Writing on the website of their conservative media company, Jonah Goldberg and Stephen Hayes singled out Fox personality Tucker Carlson and a series he hosted on the network’s streaming service, Fox Nation. They called “Patriot Purge” an example of “incoherent conspiracy-mongering” and said it’s part of a trend at Fox.
The news provided free publicity for Fox, as well as for The Dispatch, the digital media company founded by Goldberg and Hayes in 2019. And a Fox insider told me the men’s contracts were not going to be renewed in 2022.
But it’s perfectly reasonable to believe that Goldberg and Hayes were simply motivated by principle. Both are Never Trumpers who have often been at odds with Fox personalities during the 12 years they were paid contributors for the network. In one exchange in January of 2016, for example, Hayes, then with The Weekly Standard, heatedly sparred with Sean Hannity over Donald Trump’s electability.
Trump, to be sure, is the root cause of this particular breakup, for all the finger-pointing at Carlson. He’s the kudzu that coils around every GOP policy debate, even 10 months after leaving the White House.
But conservatism has enough challenges facing it, without the self-inflicted mortal injury that would be a Never-Fox movement. That’s because Goldberg and Hayes can’t turn their back on Fox News without turning their back on Fox viewers, a large and loyal swath of conservative America.
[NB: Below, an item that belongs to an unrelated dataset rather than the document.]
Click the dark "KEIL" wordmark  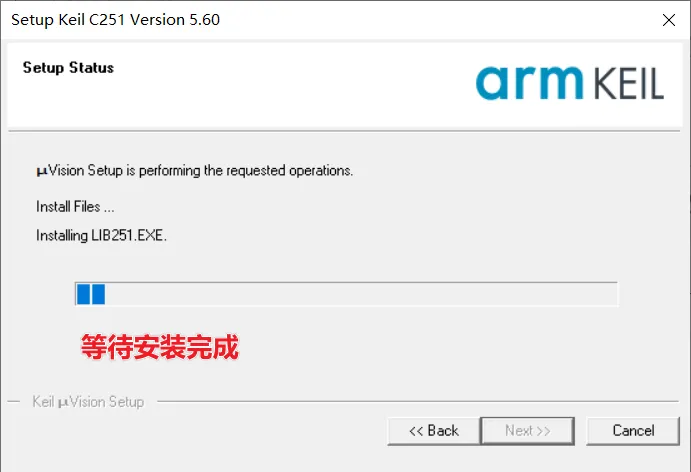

There is a real and significant difference between conservatives who are loyal Fox News viewers and those who are not, as shown in 2020 research by the Public Religion Research Institute. Fox News viewers are more likely to approve of Donald Trump than non-Fox viewers and significantly less likely (3%) to believe that he encouraged white supremacism than other Republicans (18%).
But, as Anthony Nadler, an associate professor of media and communication studies at Ursinus College in Pennsylvania, said then, despite the infighting between Fox News Republicans and other Republicans, “They are still closer to each other than to Democrats.”
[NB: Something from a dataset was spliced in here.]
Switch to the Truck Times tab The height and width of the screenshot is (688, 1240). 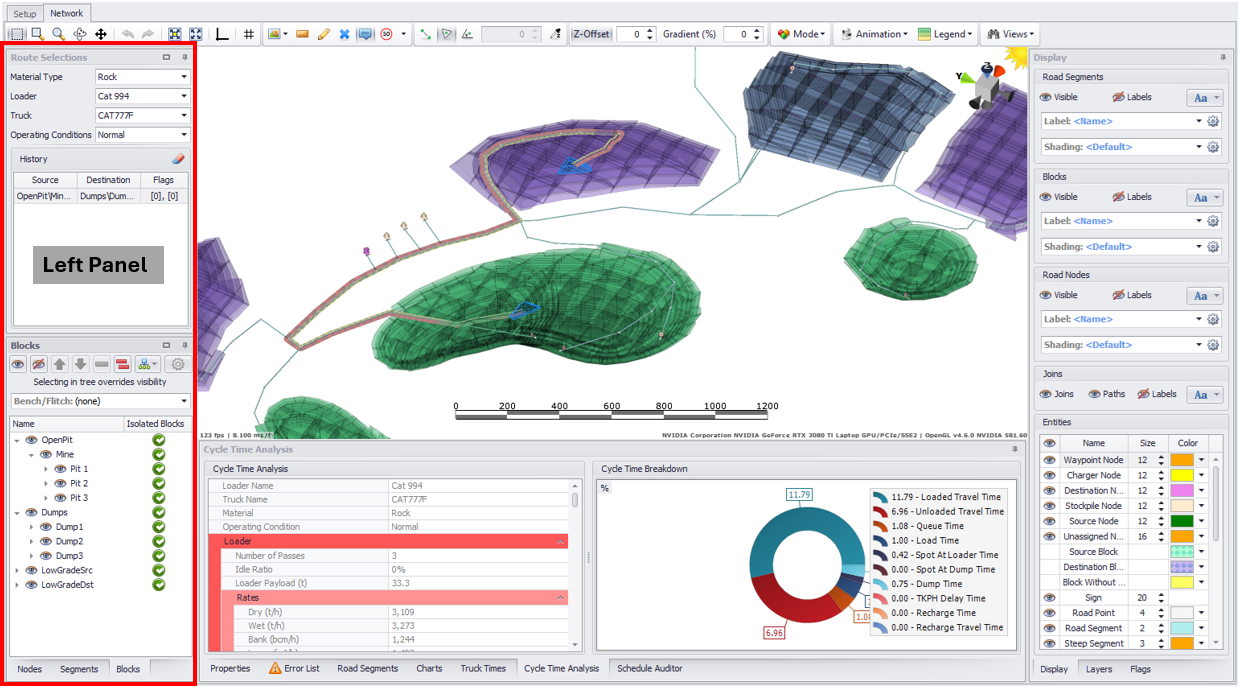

You’d never know this from what conservatives say about each other these days.
Take, for example, the column that David Brooks wrote for The Atlantic about the National Conservatism Conference sponsored by The Edmund Burke Foundation earlier this month. Titled “The Terrifying Future of the American Right,” the piece depicted the cheerful, earnest conservatives there as dystopian culture warriors more concerned about owning the libs than creating a society based on timeless moral principles. You came away from it vaguely distressed that a plague of blue suits and red ties was spreading across the nation, some virulent form of Hawleypox.
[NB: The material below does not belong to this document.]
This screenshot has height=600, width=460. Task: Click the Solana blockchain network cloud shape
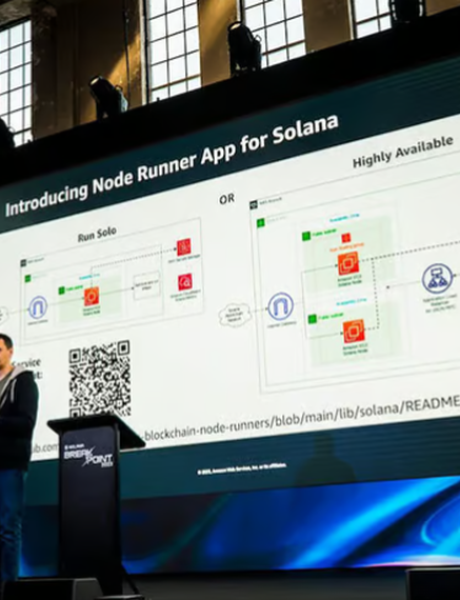coord(235,315)
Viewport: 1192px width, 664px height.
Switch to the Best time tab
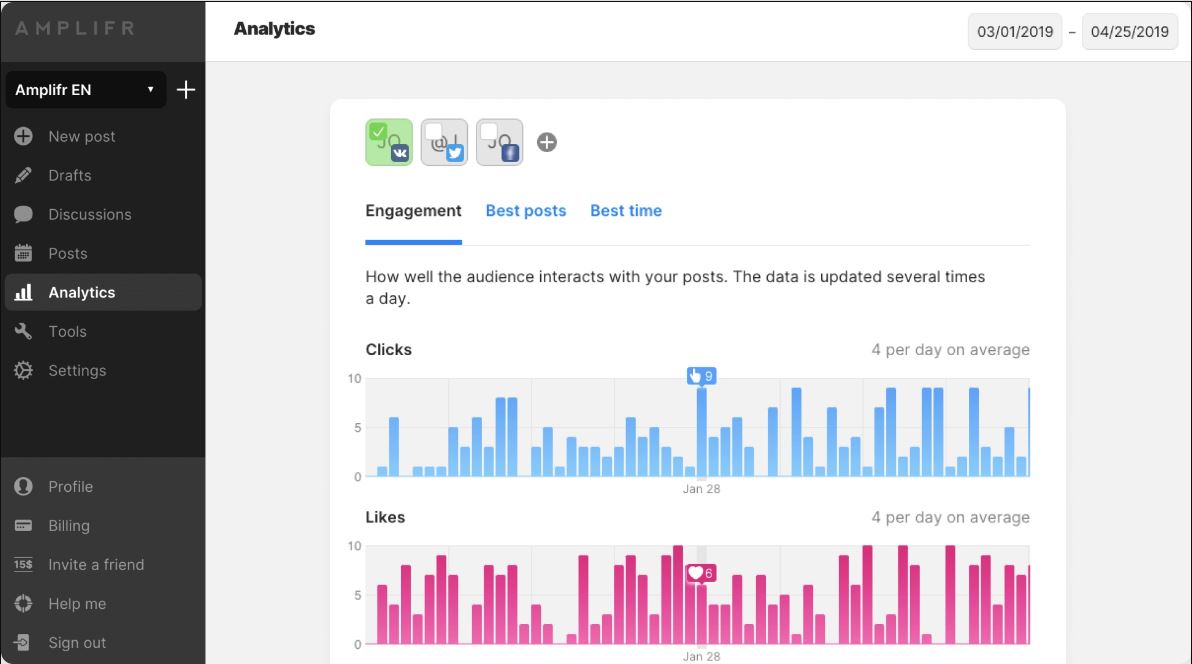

Conservative talk show host Glenn Beck has made it clear in recent years that he’s no fan of Utah Sen. Mitt Romney, and social media thrums with the angry energy of Republicans bashing each other.
Conservatives would do well to remember that when talking about those who share similar values, it’s family they’re talking about. Any hope of achieving policy or cultural goals depends on them getting along, even if some of the pleasantries are exchanged with gritted teeth. To learn how, just look around your Thanksgiving table.
Conservatives have enough cultural challenges right now. Continued infighting puts fewer hands on deck to do the work at the very time when more are needed.